Avrupa yakası daha riskli
Olası depremde yıkımın en yoğun şekilde Avrupa yakasında görüleceğini dile getiren Görür, bazı bölgelerde şiddetin 8-9 seviyesine ulaşabileceğini, bu düzeyde en sağlam binaların bile hasar görebileceğini ifade etti. Özellikle deniz kenarında oturanların, deprem sırasında ivme ve yıkım riskinin daha yüksek olduğuna dikkat çekti.
Dünyadan örnekler: “Bu kader değil, zafiyet”
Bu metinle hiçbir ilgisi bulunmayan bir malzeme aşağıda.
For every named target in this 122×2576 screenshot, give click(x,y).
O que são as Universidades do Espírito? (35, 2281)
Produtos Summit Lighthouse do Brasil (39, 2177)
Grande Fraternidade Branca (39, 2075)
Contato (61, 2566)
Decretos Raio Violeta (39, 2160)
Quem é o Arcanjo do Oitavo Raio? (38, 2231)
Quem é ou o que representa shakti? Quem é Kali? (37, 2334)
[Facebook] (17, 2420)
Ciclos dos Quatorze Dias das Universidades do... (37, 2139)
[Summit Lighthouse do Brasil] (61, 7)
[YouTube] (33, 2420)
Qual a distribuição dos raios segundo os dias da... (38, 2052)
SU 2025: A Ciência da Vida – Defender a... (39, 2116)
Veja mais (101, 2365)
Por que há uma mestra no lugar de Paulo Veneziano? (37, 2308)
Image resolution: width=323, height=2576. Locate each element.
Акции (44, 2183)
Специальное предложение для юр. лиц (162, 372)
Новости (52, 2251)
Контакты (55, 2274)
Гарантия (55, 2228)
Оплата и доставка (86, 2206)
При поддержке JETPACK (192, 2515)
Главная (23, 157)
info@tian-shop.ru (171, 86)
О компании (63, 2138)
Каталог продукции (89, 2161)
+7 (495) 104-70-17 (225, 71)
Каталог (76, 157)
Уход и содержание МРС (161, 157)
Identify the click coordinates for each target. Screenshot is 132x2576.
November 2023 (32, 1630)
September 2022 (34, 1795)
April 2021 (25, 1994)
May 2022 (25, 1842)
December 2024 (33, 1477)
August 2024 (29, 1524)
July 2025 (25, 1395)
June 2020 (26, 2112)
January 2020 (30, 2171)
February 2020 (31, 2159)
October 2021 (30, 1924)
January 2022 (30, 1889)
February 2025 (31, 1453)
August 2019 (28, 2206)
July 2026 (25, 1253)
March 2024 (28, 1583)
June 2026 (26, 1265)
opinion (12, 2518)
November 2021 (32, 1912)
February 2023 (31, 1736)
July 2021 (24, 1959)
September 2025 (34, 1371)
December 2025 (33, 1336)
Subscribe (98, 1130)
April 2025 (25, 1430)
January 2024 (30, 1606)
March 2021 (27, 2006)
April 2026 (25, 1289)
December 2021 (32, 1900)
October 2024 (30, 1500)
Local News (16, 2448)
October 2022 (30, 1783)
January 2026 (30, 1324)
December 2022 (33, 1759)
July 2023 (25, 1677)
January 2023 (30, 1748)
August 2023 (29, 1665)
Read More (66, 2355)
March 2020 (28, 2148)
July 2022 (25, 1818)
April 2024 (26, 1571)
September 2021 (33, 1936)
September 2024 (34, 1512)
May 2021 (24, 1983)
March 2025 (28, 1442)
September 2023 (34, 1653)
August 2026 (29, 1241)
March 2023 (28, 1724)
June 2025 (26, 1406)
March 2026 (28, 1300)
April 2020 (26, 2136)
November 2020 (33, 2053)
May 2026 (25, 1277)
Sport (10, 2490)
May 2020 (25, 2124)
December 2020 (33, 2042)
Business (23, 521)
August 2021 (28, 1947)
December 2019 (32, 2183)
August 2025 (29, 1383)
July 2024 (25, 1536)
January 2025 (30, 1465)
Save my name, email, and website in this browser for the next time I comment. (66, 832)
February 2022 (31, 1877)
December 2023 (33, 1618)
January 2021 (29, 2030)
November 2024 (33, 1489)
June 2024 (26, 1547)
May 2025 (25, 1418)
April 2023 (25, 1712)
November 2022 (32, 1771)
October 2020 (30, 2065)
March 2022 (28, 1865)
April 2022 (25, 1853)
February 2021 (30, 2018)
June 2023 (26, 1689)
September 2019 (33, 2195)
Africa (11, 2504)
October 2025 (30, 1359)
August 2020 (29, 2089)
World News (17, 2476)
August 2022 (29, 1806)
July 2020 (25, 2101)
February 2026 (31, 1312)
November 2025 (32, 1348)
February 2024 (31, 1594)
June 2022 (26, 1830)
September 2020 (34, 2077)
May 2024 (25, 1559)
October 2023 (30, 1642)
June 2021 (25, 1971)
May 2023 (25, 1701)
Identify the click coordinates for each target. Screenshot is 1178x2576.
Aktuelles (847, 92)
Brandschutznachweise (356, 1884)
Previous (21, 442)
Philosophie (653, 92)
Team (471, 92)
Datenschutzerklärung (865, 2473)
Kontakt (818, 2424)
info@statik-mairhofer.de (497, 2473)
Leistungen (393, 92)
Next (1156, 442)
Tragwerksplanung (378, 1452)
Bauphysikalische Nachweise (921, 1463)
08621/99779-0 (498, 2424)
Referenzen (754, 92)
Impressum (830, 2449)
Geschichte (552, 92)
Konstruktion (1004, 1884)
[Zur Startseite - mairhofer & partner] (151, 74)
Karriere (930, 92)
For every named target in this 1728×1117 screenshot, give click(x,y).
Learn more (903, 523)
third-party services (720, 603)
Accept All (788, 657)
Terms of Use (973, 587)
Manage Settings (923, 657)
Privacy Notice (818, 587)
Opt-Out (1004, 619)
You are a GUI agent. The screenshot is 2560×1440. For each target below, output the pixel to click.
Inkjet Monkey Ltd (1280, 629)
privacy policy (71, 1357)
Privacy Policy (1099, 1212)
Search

Kamçatka, Japonya, California ve Tayvan gibi bölgelerde büyük depremlerde can kaybı yaşanmadığını hatırlatan Görür, bunun halkın sorumluluğu ve yöneticilerin bilime dayalı çalışmaları sayesinde mümkün olduğunu söyledi. “Bizde ise binlerce insan diri diri toprağa gömülüyor. Bu kader değil, yönetim zafiyetidir” dedi.
Siyasetçilere çağrı
Deprem dirençli şehir sözü vermeyen siyasetçilere oy verilmemesi gerektiğini belirten Görür, “Biz talep etmezsek hiçbir şey değişmez” diyerek toplumsal baskının önemine vurgu yaptı.
“Bilinç ya da bedel” uyarısı
Masa altı, hayat üçgeni gibi bireysel önlemlerin önemli olduğunu ancak asıl çözümün bilim temelli, uzun vadeli kentsel dönüşüm olduğunu söyleyen Görür, “Deprem hayatın bir gerçeği, onu durduramazsınız. Ama bilimin ışığında can kayıpsız atlatabilirsiniz. Ya bu bilinçle hareket edeceğiz ya da felaketin bedelini ödeyeceğiz” sözleriyle uyarısını yineledi.